Here's how a move flows once both players are connected:
When the game is created, each player's client opens a WebSocket to the Game Service holding their game in memory, and the service associates that connection with the player's seat in the game.
The player drags a piece and their client sends a sendMove message over the WebSocket with the from and to squares.
The Game Service receives it and validates against the in-memory board, checking that it's a legal chess move and that it's actually this player's turn.
If it's legal, the service updates the in-memory board, stops the moving player's clock, and starts the opponent's.
The service appends the move to the durable move log so the game can be recovered after a crash.
It pushes an opponentMove to the other player and a moveAck back to the mover, each carrying the authoritative clock times so both sides stay in sync. An illegal move gets a rejecting moveAck and nothing changes.
When the game ends by checkmate, stalemate or another draw, or flag (running out of time), the service writes the result and sends gameEnd to both players. Checkmate and the automatic draws fall out of the same move validation that already owns the rules.
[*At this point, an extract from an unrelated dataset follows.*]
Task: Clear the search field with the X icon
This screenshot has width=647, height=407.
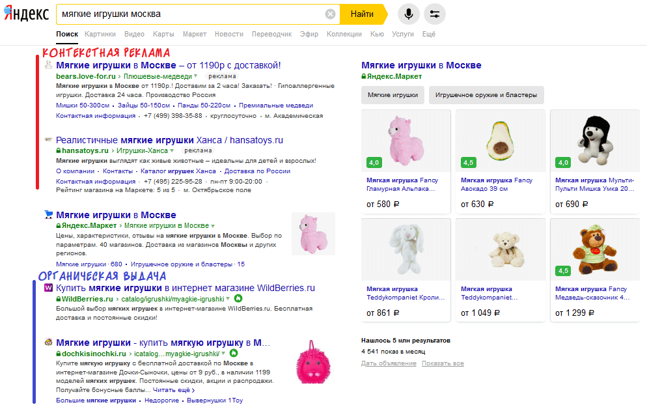Action: click(x=331, y=14)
The in-memory board is the live source of truth, and the database is really a recovery log sitting off the hot path that can be used at any time to rebuild the current state of the board. Notice that step 5 comes before step 6. We persist a move before we broadcast it. If we acked the mover or pushed to the opponent first and then crashed, recovery would come back to a board missing a move both players already saw, exactly the corrupted state we said we'd rather pause than allow. We can persist synchronously like this because the 200ms budget easily absorbs a few-millisecond write, so correctness is basically free here.
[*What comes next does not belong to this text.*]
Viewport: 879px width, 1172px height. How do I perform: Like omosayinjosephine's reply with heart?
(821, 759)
Pattern: Real-time Updates
Pushing each validated move to the opponent the instant it's accepted is a textbook realtime-updates problem. Our pattern breakdown walks through why a persistent WebSocket beats polling or SSE when both sides send and receive continuously, which is exactly the shape of a chess game.
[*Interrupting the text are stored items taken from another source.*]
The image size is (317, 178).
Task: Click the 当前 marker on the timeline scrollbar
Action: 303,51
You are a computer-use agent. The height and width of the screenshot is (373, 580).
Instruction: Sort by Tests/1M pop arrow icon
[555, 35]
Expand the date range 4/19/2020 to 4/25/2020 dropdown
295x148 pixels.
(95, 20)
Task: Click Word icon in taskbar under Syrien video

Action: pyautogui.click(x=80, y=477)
3) Players should be able to view a global leaderboard and see their own rank
The last requirement is the global ranking, updated shortly after games end.
Leaderboard
There's no new service here, just two flows hanging off what we already have:
When a game ends, the Game Service computes the new ELO (the fancy chess rating) for both players from the result and each player's rating as of the start of the game (snapshotted on the Game, since that's what the ELO delta is computed from), and updates their rating on the Players table.
The leaderboard endpoint reads the Players table sorted by rating descending, with cursor pagination and an index on the rating column. A player's own rank is a count of how many players sit above their rating.
Because ratings only change when a game ends, the leaderboard is naturally fresh without anything fancy. And the top page is very cheap to load. With a btree index on rating, ORDER BY rating DESC LIMIT 50 just walks the first fifty index entries and stops, so even 10M players sort fast in Postgres. Don't let the row count scare you.
Where it falls apart is a player's own rank. SELECT COUNT(*) FROM players WHERE rating > :myRating has to count every row above you, because a plain btree gives you sorted order but not a position, so there's no O(log n) shortcut to "you're 4,201,930th." That count is O(rank), it's slowest for the mid-pack players who make up most of the requests, and it's one of the most-viewed reads on the site. We'll talk about options to speed this up in our deep dives.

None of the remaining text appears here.